Yippy .... we will we waiting for an update  

Enjoy your puppy day Kaz xxx


----------



## S.Claire (Sep 1, 2011)

Ah how exciting! What a great surprise!! Enjoy your evening with baby Benji! Can't wait to see photos x


----------



## Turi (Jun 28, 2011)

Kaz, I’m clearly very childish as I’d NEVER allow my boyfriend Marcus extra bonding time with the pup lol! 

Can’t wait to see the pics of little Benji!

Turi x


----------



## Sarette (Mar 21, 2011)

Ooh how exciting!! I look forward to an update xx


----------



## parapluie (Dec 22, 2010)

Yay! Very exciting


----------



## Laura(L)Izzie (Sep 9, 2011)

How exciting  Yayy! Hope you have a great first night  & can't wait to see pictures  x


----------



## MillieDog (Jun 1, 2011)

Brilliant. I love the name Benji.

I spent the first week cuddling and bonding with Millie, my bestest girl in the world. Have always spent my life surrounded by males of one sort or another


----------



## Kaz (Oct 12, 2011)

Hey there all
Thank you for your best wishes.

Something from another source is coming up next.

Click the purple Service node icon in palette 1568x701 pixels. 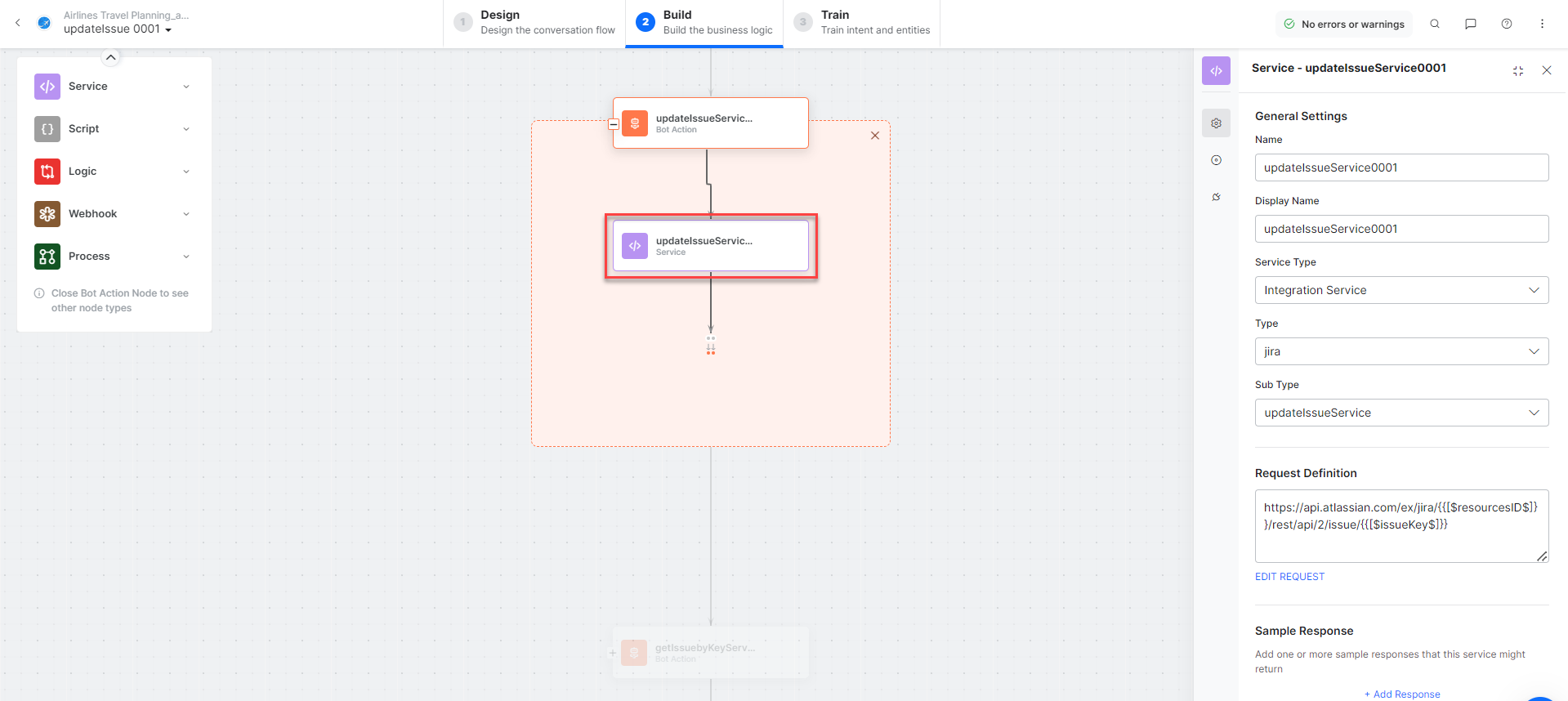coord(47,87)
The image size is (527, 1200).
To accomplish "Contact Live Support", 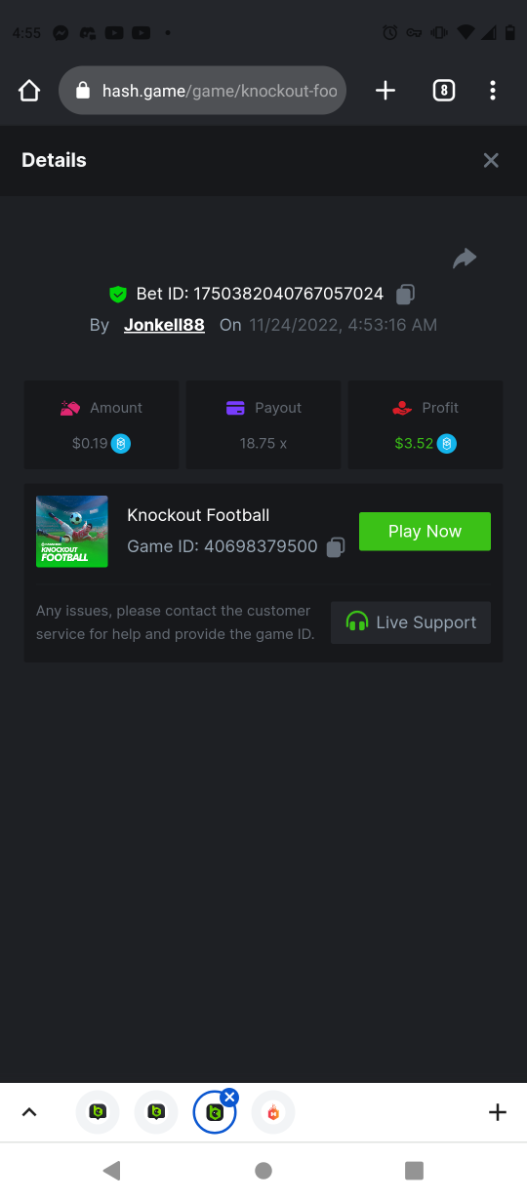I will pos(411,622).
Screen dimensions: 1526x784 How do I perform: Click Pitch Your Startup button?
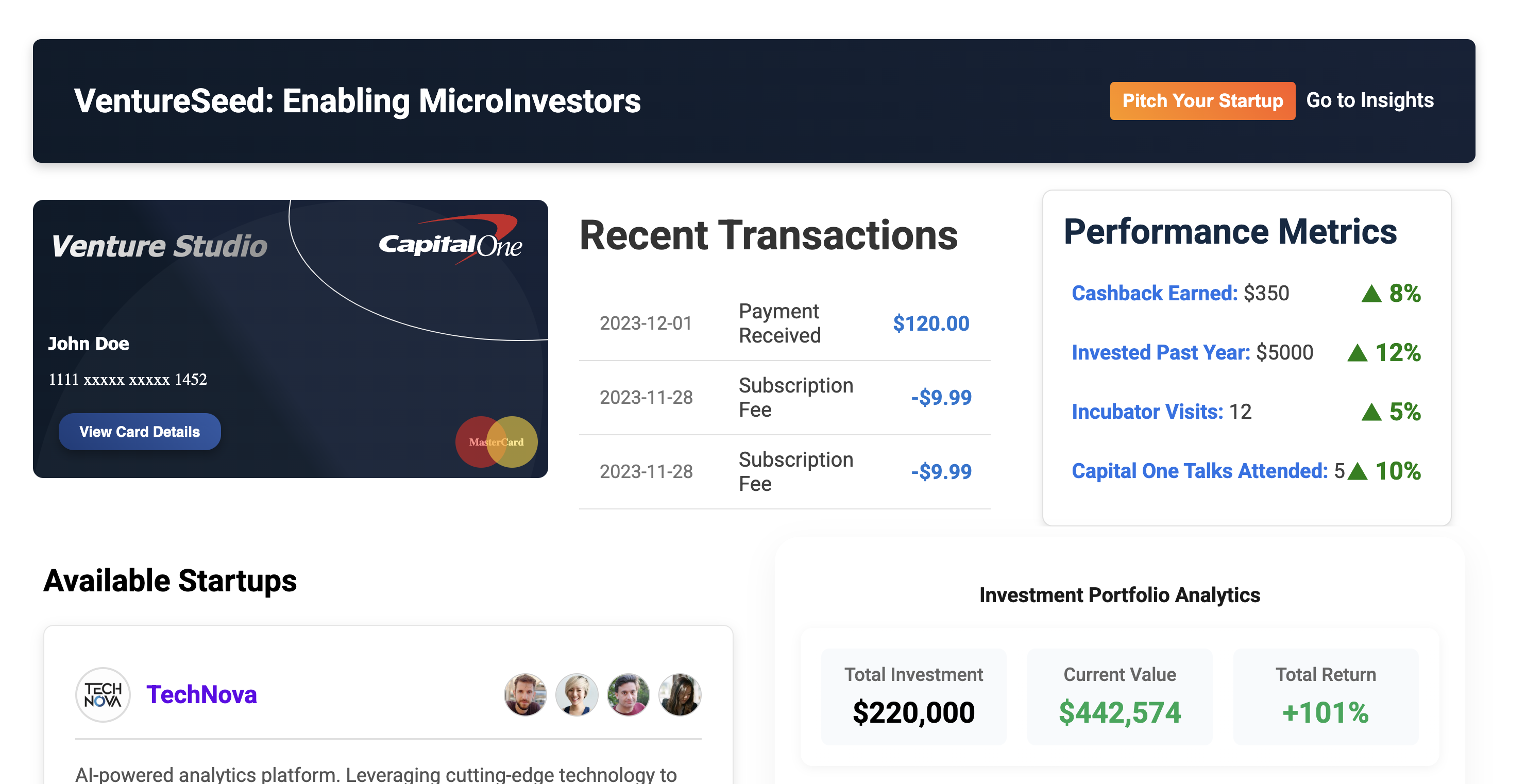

Benji's been home for a whole day now and is settling in well I think . Apart from last night and me going out, I've spent the whole day with him today and we're enjoying our bonding very much! He's been very good, yesterday afternoon/evening we introduced his crate and he had two long naps in there during the evening. We kept him up late to give him time to get used to us and his surrounding and went to bed at midnight and not a peep from him until 5am, which I thought was pretty good for night one!! 

He's had a couple of sleeps on my lap today (so sweet), but I have been getting him in his crate too and throwing in small treats and his toys and he doesn't seem to mind if he is tired - fingers crossed this continues!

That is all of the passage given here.